The entries below are to be written out again without alteration.

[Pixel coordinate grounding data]
Start of Block

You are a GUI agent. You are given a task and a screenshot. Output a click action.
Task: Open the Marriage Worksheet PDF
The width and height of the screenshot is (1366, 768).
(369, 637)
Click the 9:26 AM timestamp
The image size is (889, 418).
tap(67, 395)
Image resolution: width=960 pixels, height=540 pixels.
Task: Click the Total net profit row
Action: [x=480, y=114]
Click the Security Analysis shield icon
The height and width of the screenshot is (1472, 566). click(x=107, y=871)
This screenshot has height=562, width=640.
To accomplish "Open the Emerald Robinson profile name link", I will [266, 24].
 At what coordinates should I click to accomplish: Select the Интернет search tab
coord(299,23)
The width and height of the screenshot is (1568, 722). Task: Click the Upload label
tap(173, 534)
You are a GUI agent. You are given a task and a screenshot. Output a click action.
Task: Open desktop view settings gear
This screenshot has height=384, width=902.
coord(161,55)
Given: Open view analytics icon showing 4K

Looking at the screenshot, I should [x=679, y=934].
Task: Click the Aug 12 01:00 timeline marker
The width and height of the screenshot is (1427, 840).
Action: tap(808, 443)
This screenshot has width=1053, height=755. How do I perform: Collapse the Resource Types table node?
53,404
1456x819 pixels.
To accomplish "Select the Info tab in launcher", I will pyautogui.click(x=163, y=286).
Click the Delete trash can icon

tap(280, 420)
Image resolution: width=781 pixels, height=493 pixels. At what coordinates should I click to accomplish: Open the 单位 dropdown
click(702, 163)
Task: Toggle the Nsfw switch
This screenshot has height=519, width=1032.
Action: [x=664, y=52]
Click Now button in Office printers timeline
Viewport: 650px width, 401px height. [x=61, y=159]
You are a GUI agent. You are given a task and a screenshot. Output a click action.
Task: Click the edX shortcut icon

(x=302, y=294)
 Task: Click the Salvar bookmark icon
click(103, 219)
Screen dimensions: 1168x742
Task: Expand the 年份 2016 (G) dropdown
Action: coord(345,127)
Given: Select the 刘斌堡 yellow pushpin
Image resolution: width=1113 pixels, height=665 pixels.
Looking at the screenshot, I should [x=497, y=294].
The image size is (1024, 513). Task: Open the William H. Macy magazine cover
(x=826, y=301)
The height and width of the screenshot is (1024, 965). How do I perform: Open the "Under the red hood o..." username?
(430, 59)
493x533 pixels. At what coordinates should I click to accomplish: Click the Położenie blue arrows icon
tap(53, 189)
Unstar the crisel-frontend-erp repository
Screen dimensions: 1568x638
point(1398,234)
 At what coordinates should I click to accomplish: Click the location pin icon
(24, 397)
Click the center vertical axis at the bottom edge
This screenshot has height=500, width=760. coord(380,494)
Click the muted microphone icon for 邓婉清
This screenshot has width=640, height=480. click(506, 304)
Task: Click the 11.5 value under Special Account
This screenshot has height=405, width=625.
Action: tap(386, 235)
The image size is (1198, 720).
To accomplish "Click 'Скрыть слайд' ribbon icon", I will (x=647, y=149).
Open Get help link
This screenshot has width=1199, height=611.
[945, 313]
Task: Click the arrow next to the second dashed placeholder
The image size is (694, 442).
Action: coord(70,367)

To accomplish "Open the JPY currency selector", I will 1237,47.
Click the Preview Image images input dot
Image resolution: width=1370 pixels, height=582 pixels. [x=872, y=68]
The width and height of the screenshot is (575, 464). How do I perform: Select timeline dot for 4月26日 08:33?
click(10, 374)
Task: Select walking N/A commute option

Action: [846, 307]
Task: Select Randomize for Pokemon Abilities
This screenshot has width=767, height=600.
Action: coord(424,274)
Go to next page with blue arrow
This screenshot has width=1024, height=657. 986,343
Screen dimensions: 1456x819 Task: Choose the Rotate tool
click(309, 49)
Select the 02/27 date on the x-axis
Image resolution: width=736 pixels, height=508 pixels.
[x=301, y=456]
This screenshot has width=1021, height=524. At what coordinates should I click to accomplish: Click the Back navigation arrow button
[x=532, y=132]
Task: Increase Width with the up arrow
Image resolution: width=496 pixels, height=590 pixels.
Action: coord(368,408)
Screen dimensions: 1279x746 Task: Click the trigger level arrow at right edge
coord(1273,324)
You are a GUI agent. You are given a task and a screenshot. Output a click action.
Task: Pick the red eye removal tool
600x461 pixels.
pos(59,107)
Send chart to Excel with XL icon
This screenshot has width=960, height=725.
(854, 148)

End of Block

■ RESULT OF THIS EXERCISE
You are a GUI agent. You are given a task and a screenshot. Output a click action.
Task: Open the Marriage Worksheet PDF
The width and height of the screenshot is (1366, 768).
(369, 637)
Click the 9:26 AM timestamp
The image size is (889, 418).
tap(67, 395)
Image resolution: width=960 pixels, height=540 pixels.
Task: Click the Total net profit row
Action: [x=480, y=114]
Click the Security Analysis shield icon
The height and width of the screenshot is (1472, 566). click(x=107, y=871)
This screenshot has height=562, width=640.
To accomplish "Open the Emerald Robinson profile name link", I will [266, 24].
 At what coordinates should I click to accomplish: Select the Интернет search tab
coord(299,23)
The width and height of the screenshot is (1568, 722). Task: Click the Upload label
tap(173, 534)
You are a GUI agent. You are given a task and a screenshot. Output a click action.
Task: Open desktop view settings gear
This screenshot has height=384, width=902.
coord(161,55)
Given: Open view analytics icon showing 4K

Looking at the screenshot, I should [x=679, y=934].
Task: Click the Aug 12 01:00 timeline marker
The width and height of the screenshot is (1427, 840).
Action: tap(808, 443)
This screenshot has width=1053, height=755. How do I perform: Collapse the Resource Types table node?
53,404
1456x819 pixels.
To accomplish "Select the Info tab in launcher", I will pyautogui.click(x=163, y=286).
Click the Delete trash can icon

tap(280, 420)
Image resolution: width=781 pixels, height=493 pixels. At what coordinates should I click to accomplish: Open the 单位 dropdown
click(702, 163)
Task: Toggle the Nsfw switch
This screenshot has height=519, width=1032.
Action: [x=664, y=52]
Click Now button in Office printers timeline
Viewport: 650px width, 401px height. [x=61, y=159]
You are a GUI agent. You are given a task and a screenshot. Output a click action.
Task: Click the edX shortcut icon

(x=302, y=294)
 Task: Click the Salvar bookmark icon
click(103, 219)
Screen dimensions: 1168x742
Task: Expand the 年份 2016 (G) dropdown
Action: coord(345,127)
Given: Select the 刘斌堡 yellow pushpin
Image resolution: width=1113 pixels, height=665 pixels.
Looking at the screenshot, I should [x=497, y=294].
The image size is (1024, 513). Task: Open the William H. Macy magazine cover
(x=826, y=301)
The height and width of the screenshot is (1024, 965). How do I perform: Open the "Under the red hood o..." username?
(430, 59)
493x533 pixels. At what coordinates should I click to accomplish: Click the Położenie blue arrows icon
tap(53, 189)
Unstar the crisel-frontend-erp repository
Screen dimensions: 1568x638
point(1398,234)
 At what coordinates should I click to accomplish: Click the location pin icon
(24, 397)
Click the center vertical axis at the bottom edge
This screenshot has height=500, width=760. coord(380,494)
Click the muted microphone icon for 邓婉清
This screenshot has width=640, height=480. click(506, 304)
Task: Click the 11.5 value under Special Account
This screenshot has height=405, width=625.
Action: tap(386, 235)
The image size is (1198, 720).
To accomplish "Click 'Скрыть слайд' ribbon icon", I will (x=647, y=149).
Open Get help link
This screenshot has width=1199, height=611.
[945, 313]
Task: Click the arrow next to the second dashed placeholder
The image size is (694, 442).
Action: coord(70,367)

To accomplish "Open the JPY currency selector", I will 1237,47.
Click the Preview Image images input dot
Image resolution: width=1370 pixels, height=582 pixels. [x=872, y=68]
The width and height of the screenshot is (575, 464). How do I perform: Select timeline dot for 4月26日 08:33?
click(10, 374)
Task: Select walking N/A commute option

Action: [846, 307]
Task: Select Randomize for Pokemon Abilities
This screenshot has width=767, height=600.
Action: coord(424,274)
Go to next page with blue arrow
This screenshot has width=1024, height=657. 986,343
Screen dimensions: 1456x819 Task: Choose the Rotate tool
click(309, 49)
Select the 02/27 date on the x-axis
Image resolution: width=736 pixels, height=508 pixels.
[x=301, y=456]
This screenshot has width=1021, height=524. At what coordinates should I click to accomplish: Click the Back navigation arrow button
[x=532, y=132]
Task: Increase Width with the up arrow
Image resolution: width=496 pixels, height=590 pixels.
Action: coord(368,408)
Screen dimensions: 1279x746 Task: Click the trigger level arrow at right edge
coord(1273,324)
You are a GUI agent. You are given a task and a screenshot. Output a click action.
Task: Pick the red eye removal tool
600x461 pixels.
pos(59,107)
Send chart to Excel with XL icon
This screenshot has width=960, height=725.
(854, 148)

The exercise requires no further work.